In summary, a novel and effective hybrid composite photocatalyst comprising a plasmonic metal (Ag)-dispersed CuO–WO3 Z-scheme heterojunction was successfully coated on reusable and recyclable 3D network-like SGFs by an industrially well-adopted sputtering process. The XRD results revealed that the high concentration of Cu in 3Cu–WO3 led to CuWO4 phase formation at 873 K. Homogeneously dispersed, localized surface diffusion-driven Ag-dewetted nanoparticles of approximately 79 nm were successfully obtained. The MB photocatalytic degradation efficiency of Ag-dispersed CuO–WO3/SGF was about 18.6 times higher than that of pure WO3-coated fibers. The construction of the Z-scheme heterojunction system decreased the number of photogenerated electron–hole pairs. The dewetted Ag nanoparticle dispersion facilitated effective electron–hole transfer across the respective interfaces of Ag/CuO and Ag/WO3, and it was certainly beneficial to retard the rapid recombination of electron holes from WO3 and CuO. This work provides insights into the practical applications of highly efficient fiber-supported visible-light-active photocatalysts for environmental remediation.

Experimental Section

Fabrication of Cu–WO3 and Ag-Dispersed CuO–WO3 Photocatalysts on SGFs

A 3D network-like commercially available SGF sheet was used as a substrate for the deposition of WO3 and Cu-doped WO3 by radio frequency magnetron sputtering at room temperature. A 2 in. planar tungsten oxide target and a Cu chip (99.999% purity, chip size: 1 × 1 × 0.5 mm)-embedded mosaic-type tungsten oxide target were used for the deposition of WO3 and Cu–WO3 over the SGF, respectively, under the same conditions. An Ar gas flow of 230 sccm, a target power of 150 W, a substrate rotation of 23 rpm, a target–substrate distance of 90 mm, and a deposition time of 30 min were maintained as deposition parameters. Before sputtering, the chamber was evacuated to a base pressure below 2 × 10–6 Torr and pre-sputtered for 10 min to remove any adsorbed contaminants on the surface of the sputter target. Finally, the WO3 and Cu–WO3-coated fibers were annealed at 873 K in ambient air for 30 min using the RTA system to obtain crystalline CuO–WO3 composite nanostructures. The Cu concentration in the Cu–WO3-coated fibers was controlled by the mosaic structure of the WO3 target by varying the number of Cu chips (1, 2, and 3) on the WO3 target, which were named as 1Cu–WO3, 2Cu–WO3, and 3Cu–WO3, respectively. The Cu doping concentration was approximately 3–10 at. % based on the area fraction of Cu over the WO3 target, respectively. Finally, an ultrathin Ag layer (∼10 nm) was sputtered over CuO–WO3 (which was obtained by annealing 2Cu–WO3 fibers annealed at 873 K) by the DC magnetron sputtering system using a 2 in. diameter Ag target of 99.999% purity with a target power supply of 30 W, and these fibers were subsequently annealed under vacuum for 5 min at 873 K to obtain Ag nanoparticle dispersion over the CuO–WO3/SGF.

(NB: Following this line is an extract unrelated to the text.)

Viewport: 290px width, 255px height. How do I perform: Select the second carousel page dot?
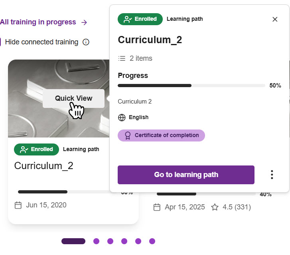click(x=96, y=241)
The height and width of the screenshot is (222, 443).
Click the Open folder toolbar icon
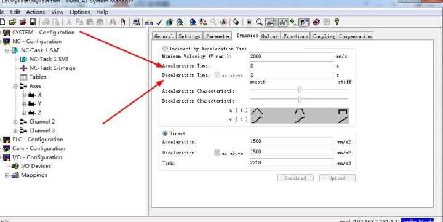coord(13,22)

Material Characterization and Organic Dye Degradation

The crystal structure was examined by XRD with a Rigaku SmartLab X-ray diffractometer using Cu Kα radiation at a scanning speed of 4° min–1 over the 2θ range of 15–70°. The surface morphology was investigated using FE-SEM (TESCAN-MIRA3, Korea). XPS measurements were carried out with a Thermo Scientific K-Alpha spectrometer using an Al Kα X-ray source with a constant analyzer mode to study the chemical composition of the constituent elements. Raman measurements were carried out by HORIBA LabRAM HR-800 with 514 nm laser excitation. TEM observations were performed using an FEI TECNAI G2 F20 (operating voltage: 200 kV) to determine the structure and cross-sectional microstructure of the dewetted Ag nanoparticles dispersed on CuO–WO3-coated fibers. The TEM sample was prepared by the H-bar technique using a TESCAN LYRA3 high-resolution FIB-SEM. The optical absorbance spectra were recorded using a UV–vis–NIR spectrophotometer (UV-3600, Shimadzu). The PL properties were studied using a HORIBA LabRAM HR-800, HORIBA France SAS. The photocatalytic activity was investigated by measuring the degree of decomposition of MB solution in a double-walled glass beaker (40 mL MB solution, 10 ppm) under visible light illumination using a 500 W Xe lamp with a 400 nm filter.